Weapons director Zach Cregger plans to make a new Resident Evil adaptation next, which he says won’t slavishly stick to the survival horror franchise’s lore.
Previous Resident Evil movie adaptations haven’t exactly treated their videogame source material like some sacred text. British filmmaker Paul W.S. Anderson used Capcom’s survival horror franchise as a jumping off point for a series of hectic, gun-fu action vehicles for Milla Jovovich, for example.
It’ll soon be Barbarian director Zach Cregger’s turn to adapt the zombie-infested videogames, and while it’s early days for that project, he’s told SFX magazine that, not unlike Anderson, he won’t be “completely obedient to the lore of the games.”
While that isn’t much of a surprise, his other comments are rather encouraging: he adds that, while he won’t slavishly stick to series lore, it’ll remain tonally true to the games’ horror atmosphere.
“I’m trying to tell a story that just feels authentic to the experience you get when you play the games,” he said. “I don’t think I’m breaking any major rules, but I also recognise that no matter what I do, people are going to come for me online.”
Although not without its B-movie elements (not least some of the first game’s dialogue), the Resident Evil games are also filled with moments of genuine suspense and dread. Across the seven films (and short-lived TV series) released to date, it’s difficult to think of any that have delivered a jolt as effective as Resident Evil 1′s now-famous canine hallway sequence – a moment that partly inspired Alex Garland to write 28 Days Later. Or, for that matter, the tension as the player approaches the eerily quiet Spanish village in Resident Evil 4.
A fan of the series in general, Cregger singles out Resident Evil 4 as a particular favourite (“I don’t know how many times I’ve just looped [RE4]”), so it’s just possible he’ll draw on that game for his film’s tone.
Little’s known about Cregger’s Resident Evil movie at present – there are rumours that it involves a hospital, Resident Evil 3 style – though it’s been confirmed that screenwriter Shay Hatten is co-authoring the script. Hatten has a bit of an outrageous sensibility to his writing; his original screenplay for the John Wick spin-off Ballerina had a body count of over 1,400. He also wrote an anarchic and quite funny script called Maximum King – a fictionalised account of author Stephen King’s disastrous debut as a filmmaker, Maximum Overdrive.

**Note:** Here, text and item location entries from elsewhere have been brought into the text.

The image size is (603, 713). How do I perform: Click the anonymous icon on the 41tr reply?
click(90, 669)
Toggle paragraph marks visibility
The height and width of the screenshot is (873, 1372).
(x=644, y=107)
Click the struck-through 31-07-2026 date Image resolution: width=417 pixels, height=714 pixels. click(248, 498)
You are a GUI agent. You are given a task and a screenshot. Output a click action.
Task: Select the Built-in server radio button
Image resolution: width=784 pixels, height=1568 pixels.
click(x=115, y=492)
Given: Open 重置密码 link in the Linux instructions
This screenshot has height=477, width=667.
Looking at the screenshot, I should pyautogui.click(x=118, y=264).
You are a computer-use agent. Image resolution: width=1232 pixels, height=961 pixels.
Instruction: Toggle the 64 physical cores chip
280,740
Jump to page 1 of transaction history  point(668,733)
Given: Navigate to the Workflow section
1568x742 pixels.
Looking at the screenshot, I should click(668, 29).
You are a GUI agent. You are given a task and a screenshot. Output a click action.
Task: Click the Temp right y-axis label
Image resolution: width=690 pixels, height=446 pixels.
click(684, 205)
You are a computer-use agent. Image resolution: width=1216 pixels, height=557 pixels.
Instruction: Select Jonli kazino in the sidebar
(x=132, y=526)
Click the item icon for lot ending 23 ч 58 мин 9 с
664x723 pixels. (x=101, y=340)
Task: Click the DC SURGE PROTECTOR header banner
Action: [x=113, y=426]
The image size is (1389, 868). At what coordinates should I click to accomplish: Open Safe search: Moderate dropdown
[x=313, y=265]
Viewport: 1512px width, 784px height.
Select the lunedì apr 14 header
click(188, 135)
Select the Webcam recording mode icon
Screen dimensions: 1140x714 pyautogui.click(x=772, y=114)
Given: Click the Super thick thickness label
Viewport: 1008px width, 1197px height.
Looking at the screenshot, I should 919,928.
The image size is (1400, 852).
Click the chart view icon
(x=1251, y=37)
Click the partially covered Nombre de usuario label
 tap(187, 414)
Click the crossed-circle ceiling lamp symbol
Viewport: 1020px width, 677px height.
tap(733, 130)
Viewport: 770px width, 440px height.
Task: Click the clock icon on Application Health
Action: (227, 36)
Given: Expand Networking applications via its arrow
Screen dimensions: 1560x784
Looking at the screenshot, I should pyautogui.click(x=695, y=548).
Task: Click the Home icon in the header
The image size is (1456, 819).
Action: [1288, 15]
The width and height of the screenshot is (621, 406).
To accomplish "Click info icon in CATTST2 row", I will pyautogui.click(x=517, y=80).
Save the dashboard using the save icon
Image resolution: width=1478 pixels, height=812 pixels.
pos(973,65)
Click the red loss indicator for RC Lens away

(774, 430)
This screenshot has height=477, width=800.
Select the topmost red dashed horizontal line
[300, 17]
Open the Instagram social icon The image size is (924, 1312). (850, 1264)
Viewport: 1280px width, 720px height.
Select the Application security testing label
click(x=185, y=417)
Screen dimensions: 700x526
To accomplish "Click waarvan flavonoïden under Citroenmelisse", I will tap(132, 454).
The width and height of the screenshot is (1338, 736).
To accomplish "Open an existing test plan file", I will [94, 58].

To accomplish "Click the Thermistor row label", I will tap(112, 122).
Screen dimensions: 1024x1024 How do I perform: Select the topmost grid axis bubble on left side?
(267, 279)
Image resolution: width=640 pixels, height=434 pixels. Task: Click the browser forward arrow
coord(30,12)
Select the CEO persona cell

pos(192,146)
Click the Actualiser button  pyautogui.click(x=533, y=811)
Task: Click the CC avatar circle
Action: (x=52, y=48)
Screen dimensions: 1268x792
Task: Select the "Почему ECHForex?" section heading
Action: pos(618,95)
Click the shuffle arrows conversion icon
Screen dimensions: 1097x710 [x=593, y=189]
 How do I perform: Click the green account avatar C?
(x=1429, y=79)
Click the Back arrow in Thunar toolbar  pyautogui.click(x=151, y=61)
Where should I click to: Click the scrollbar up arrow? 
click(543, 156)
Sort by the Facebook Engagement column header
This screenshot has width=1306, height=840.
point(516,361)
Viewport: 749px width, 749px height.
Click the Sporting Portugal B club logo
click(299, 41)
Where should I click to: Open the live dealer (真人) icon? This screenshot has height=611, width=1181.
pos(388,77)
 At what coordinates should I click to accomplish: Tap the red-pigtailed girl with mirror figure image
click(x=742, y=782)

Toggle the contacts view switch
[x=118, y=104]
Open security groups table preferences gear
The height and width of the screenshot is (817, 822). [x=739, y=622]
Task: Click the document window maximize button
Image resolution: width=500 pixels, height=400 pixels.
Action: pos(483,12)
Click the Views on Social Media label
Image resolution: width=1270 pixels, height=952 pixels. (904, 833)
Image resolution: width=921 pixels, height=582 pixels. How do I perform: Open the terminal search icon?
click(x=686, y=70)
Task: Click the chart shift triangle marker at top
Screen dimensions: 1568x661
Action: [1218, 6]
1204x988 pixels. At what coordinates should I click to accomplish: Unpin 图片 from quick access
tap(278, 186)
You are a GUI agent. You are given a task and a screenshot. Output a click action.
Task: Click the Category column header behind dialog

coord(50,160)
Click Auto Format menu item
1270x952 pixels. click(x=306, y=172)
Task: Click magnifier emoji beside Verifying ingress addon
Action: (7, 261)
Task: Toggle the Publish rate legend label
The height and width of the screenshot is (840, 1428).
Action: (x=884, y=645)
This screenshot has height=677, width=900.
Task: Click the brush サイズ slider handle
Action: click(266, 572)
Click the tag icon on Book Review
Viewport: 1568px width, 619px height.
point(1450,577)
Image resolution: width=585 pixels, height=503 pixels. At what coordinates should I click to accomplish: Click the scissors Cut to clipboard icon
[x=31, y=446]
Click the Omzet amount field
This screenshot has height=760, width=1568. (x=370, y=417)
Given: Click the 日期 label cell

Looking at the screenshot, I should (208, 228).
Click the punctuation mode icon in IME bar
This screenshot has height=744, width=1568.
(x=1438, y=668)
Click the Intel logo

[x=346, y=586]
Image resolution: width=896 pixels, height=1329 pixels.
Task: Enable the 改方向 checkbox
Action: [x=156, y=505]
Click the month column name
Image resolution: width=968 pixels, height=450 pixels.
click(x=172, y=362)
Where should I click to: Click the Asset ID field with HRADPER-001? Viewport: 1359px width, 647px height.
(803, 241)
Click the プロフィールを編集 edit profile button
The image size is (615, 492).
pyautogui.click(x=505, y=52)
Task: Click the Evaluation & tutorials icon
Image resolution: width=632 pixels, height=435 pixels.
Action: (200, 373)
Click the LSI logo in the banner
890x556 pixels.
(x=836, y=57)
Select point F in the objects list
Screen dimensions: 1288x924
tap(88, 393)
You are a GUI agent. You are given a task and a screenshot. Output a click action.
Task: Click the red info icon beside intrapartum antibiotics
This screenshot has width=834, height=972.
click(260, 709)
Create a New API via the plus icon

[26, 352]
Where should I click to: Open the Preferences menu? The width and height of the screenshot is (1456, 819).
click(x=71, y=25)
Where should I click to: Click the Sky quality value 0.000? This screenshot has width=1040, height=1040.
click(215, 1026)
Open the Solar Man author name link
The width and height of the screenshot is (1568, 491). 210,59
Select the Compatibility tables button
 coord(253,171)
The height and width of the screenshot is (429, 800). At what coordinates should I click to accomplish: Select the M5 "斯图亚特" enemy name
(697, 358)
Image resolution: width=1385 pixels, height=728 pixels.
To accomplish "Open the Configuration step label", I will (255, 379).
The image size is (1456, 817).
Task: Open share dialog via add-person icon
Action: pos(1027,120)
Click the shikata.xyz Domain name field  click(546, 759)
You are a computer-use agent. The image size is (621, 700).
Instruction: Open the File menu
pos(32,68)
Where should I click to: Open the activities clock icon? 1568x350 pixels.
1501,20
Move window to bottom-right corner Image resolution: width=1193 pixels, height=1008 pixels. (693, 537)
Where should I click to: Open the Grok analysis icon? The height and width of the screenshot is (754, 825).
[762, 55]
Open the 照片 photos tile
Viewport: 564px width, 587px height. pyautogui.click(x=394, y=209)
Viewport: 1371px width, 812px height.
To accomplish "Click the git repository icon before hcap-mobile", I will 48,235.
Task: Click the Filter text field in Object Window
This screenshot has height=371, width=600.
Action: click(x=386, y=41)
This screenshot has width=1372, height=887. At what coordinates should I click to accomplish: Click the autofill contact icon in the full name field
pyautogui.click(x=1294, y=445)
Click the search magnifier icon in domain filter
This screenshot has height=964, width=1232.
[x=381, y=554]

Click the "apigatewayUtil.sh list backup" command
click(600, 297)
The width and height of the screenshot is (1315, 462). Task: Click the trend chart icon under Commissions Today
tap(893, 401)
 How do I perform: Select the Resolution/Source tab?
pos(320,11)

Having broken out with the box office success of his horror debut, Barbarian, Zach Cregger has the highly-anticipated chiller Weapons coming to cinemas on the 8th August. About a town in which its youngsters all wake up and vanish early one morning, it sounds frankly terrifying.
Cregger’s Resident Evil is currently due for release in 2026. Of that next project, Cregger told SFX, “All I want to do is just make a really good movie and tell a story that’s compelling. I know that I’m gonna be happy with the movie, and hopefully other people will, too.”